RECORDS PROVIDED ->

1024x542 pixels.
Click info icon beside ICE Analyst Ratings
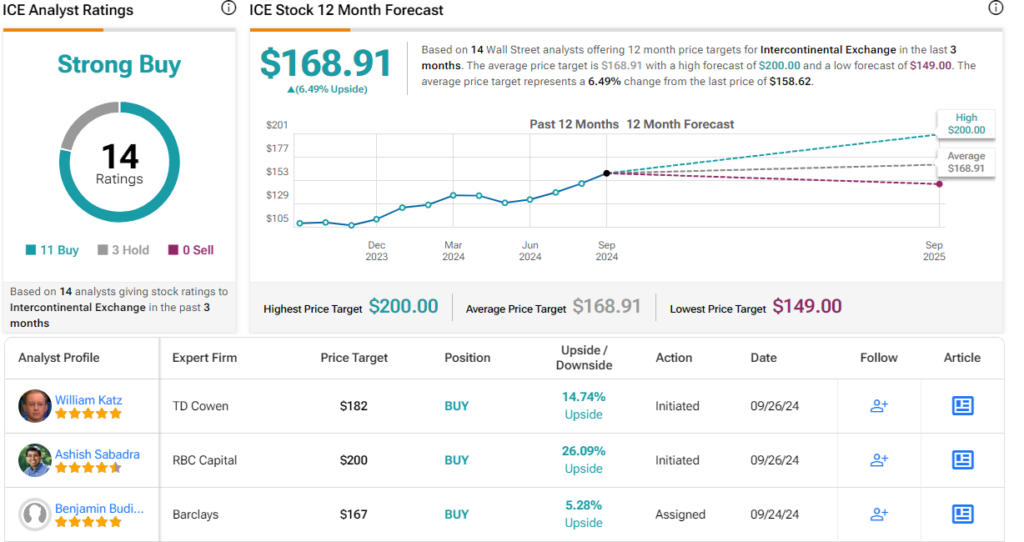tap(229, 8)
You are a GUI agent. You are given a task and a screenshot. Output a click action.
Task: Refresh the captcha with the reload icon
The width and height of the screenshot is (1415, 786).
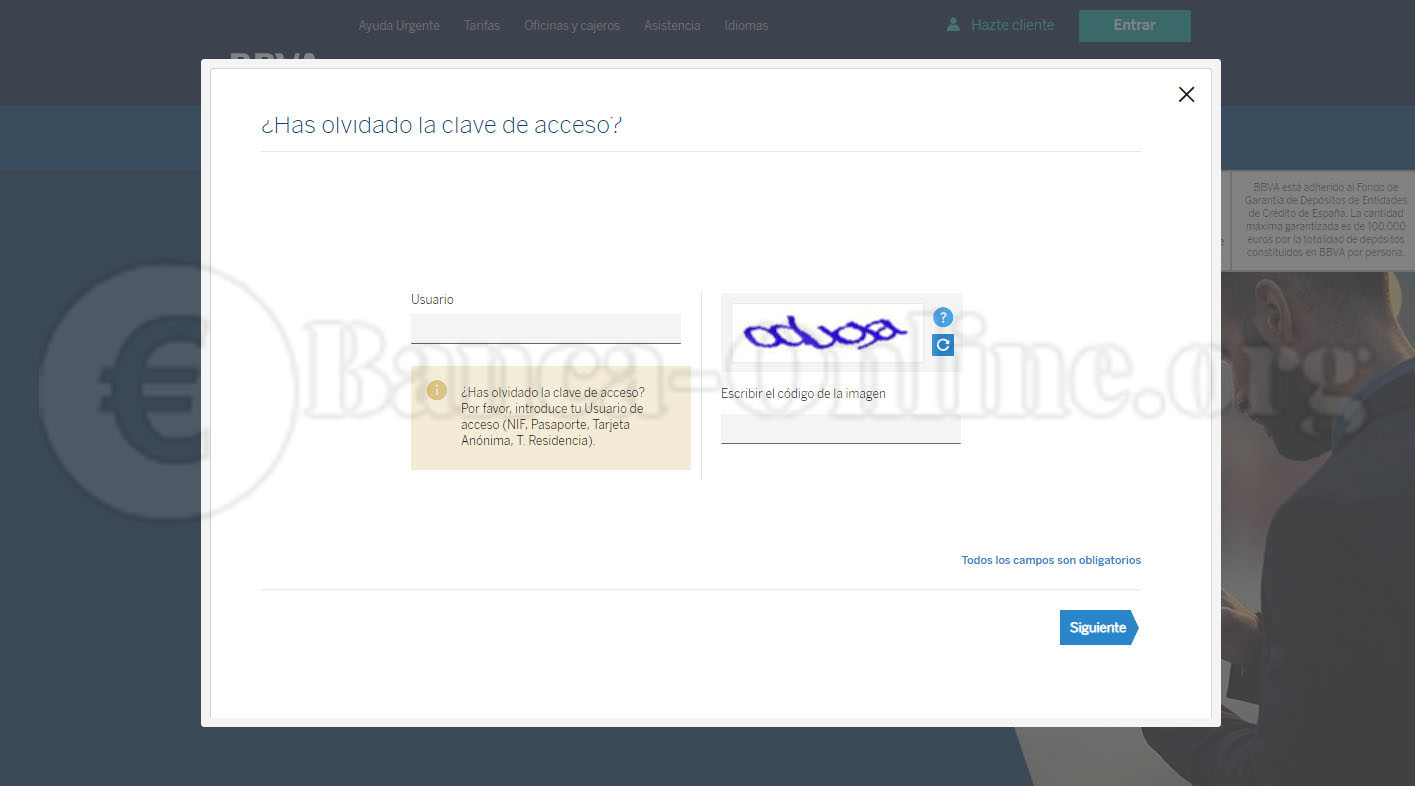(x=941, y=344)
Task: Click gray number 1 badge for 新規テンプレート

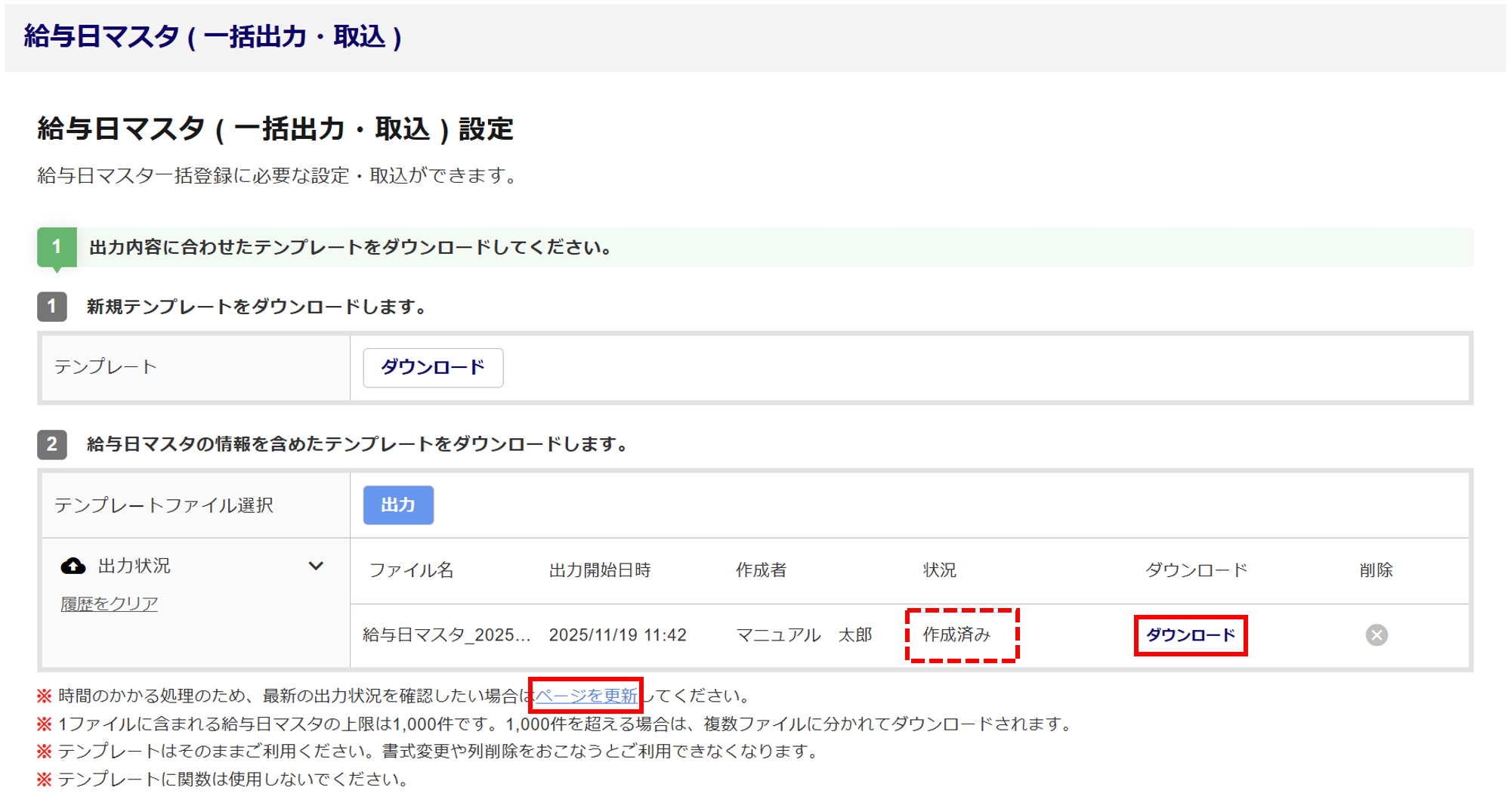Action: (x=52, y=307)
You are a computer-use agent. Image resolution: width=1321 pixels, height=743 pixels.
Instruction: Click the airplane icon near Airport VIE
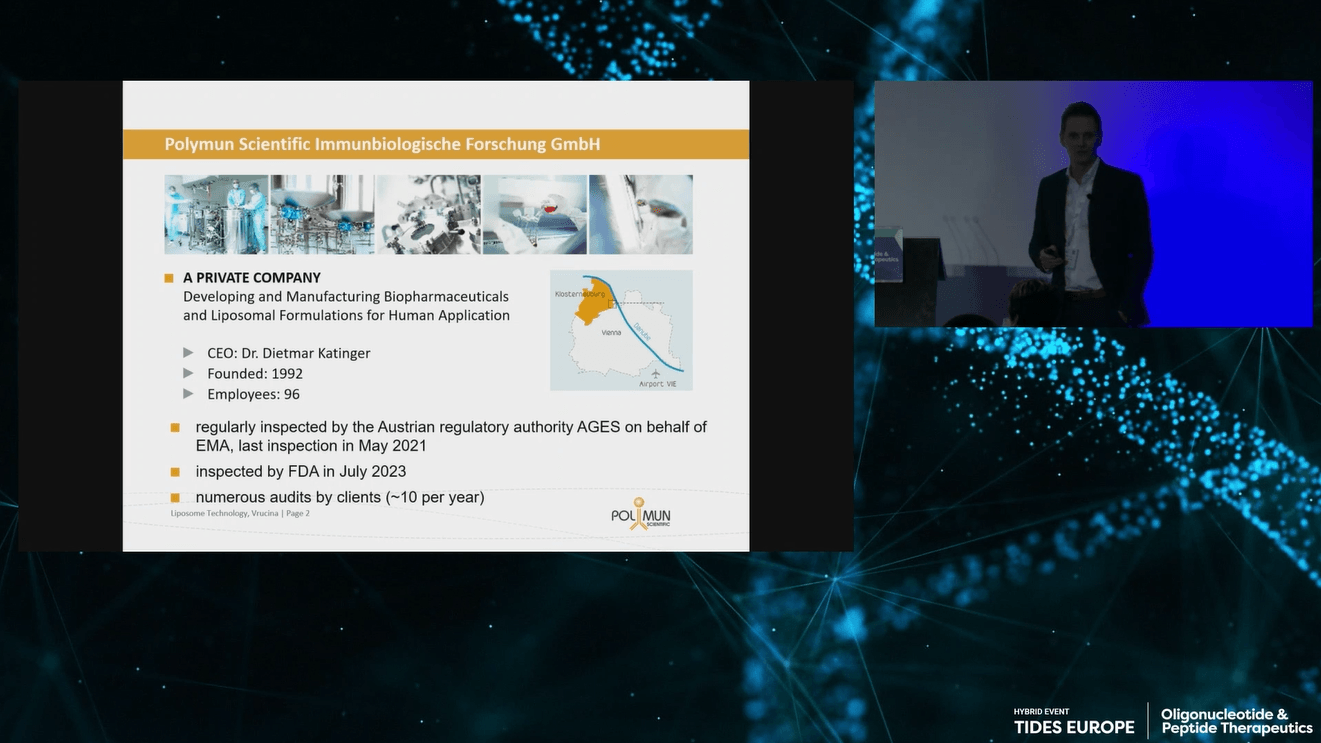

EXERCISE ->
Repeat every entry above exactly; images stay out of the copy.

WRITTEN ANSWER ->
1024x542 pixels.
Click info icon beside ICE Analyst Ratings
tap(229, 8)
You are a GUI agent. You are given a task and a screenshot. Output a click action.
Task: Refresh the captcha with the reload icon
The width and height of the screenshot is (1415, 786).
(x=941, y=344)
Task: Click gray number 1 badge for 新規テンプレート

Action: (x=52, y=307)
You are a computer-use agent. Image resolution: width=1321 pixels, height=743 pixels.
Instruction: Click the airplane icon near Airport VIE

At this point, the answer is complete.